A chair is an object to be used. I always start with the function of the chair. It has to be comfortable to sit on, and look good. It’s easy to design a chair that is comfortable but very ugly. That’s the biggest problem – not ergonomics. At this stage in my career, I can do ergonomics very well!
Some of your most iconic chair designs have evolved iteratively – features created in response to previous. e.g. Pastil chair created to fit perfectly into the mouth of the Ball Chair, and Bubble Chair made from transparent acrylic as a response to the lack of light in the Ball Chair. I’d love to know more about your design process. How would you characterize its evolution?

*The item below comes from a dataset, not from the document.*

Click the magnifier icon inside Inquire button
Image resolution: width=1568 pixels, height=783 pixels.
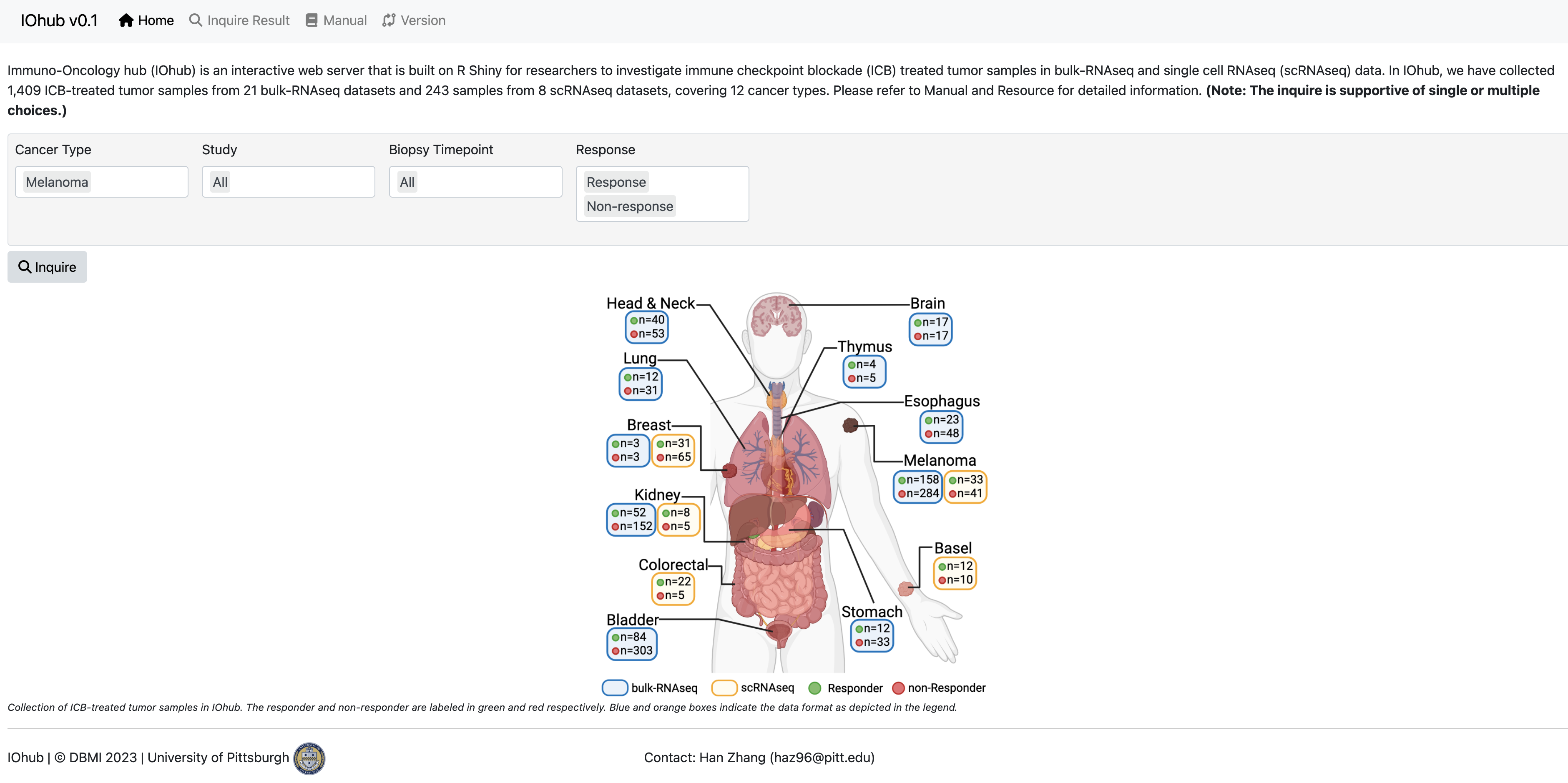pos(25,266)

Yes, when I first saw the packaging for the Ball Chair, most of it was empty room. So I had the idea to design something to put inside it. That’s how the Pastil Chair came to be. Sometimes the design process between chairs is an organic continuation – step by step. For example, the Ring Chair has the same angle as the Bubble Chair, but without the plastic.
Your chairs played a pivotal role in the popular culture of the 1960s. How do you feel about the way in which they were represented, for example in science fiction films?
The media at the time thought I drew the Ball Chair because of Sputnik. That’s why they called my work ‘space design’. It actually had nothing to do with it – it simply appeared at the same time. The ball is the strongest shape you can make using the least material – like eggs.
There’s currently a retrospective of your work on show at the Design Museum in Helsinki. What do you hope visitors – both those who are highly familiar with your work, and those who are less so – take away from it?
“People thought only black and darkness could come from from Finland.”I hope that visitors will have a good feeling when they encounter the exhibition, and get the sense that problems can be solved in so many ways. It’s the curators’ work, not my exhibition. I had an exhibition in 2003 at the Helsinki Kunsthalle, and it was said that was the most enjoyable exhibition of the year, as people were allowed to sit in the chairs. It traveled to Norway, Copenhagen, Washington and then Mexico City in 2007. And there were more than 55,000 people visiting – just to see furniture! They made a really good catalogue. It contains all the interviews and stories. People were very surprised about the bright colours. They thought only black and darkness could come from from Finland. This exhibition [at the Design Museum] is very different – elegant and minimal. But no-one can sit on the chairs – they’re on podiums.